To do =
The only acceptable output is every entry, printed exactly.

(Given records begins)

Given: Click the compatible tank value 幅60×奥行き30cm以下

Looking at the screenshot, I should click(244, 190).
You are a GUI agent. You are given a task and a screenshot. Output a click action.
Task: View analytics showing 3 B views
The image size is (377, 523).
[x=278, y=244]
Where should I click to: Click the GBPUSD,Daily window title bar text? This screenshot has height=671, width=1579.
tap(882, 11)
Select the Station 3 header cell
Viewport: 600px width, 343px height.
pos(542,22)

(Given records ends)

Result of the task =
Given: Click the compatible tank value 幅60×奥行き30cm以下

Looking at the screenshot, I should click(244, 190).
You are a GUI agent. You are given a task and a screenshot. Output a click action.
Task: View analytics showing 3 B views
The image size is (377, 523).
[x=278, y=244]
Where should I click to: Click the GBPUSD,Daily window title bar text? This screenshot has height=671, width=1579.
tap(882, 11)
Select the Station 3 header cell
Viewport: 600px width, 343px height.
pos(542,22)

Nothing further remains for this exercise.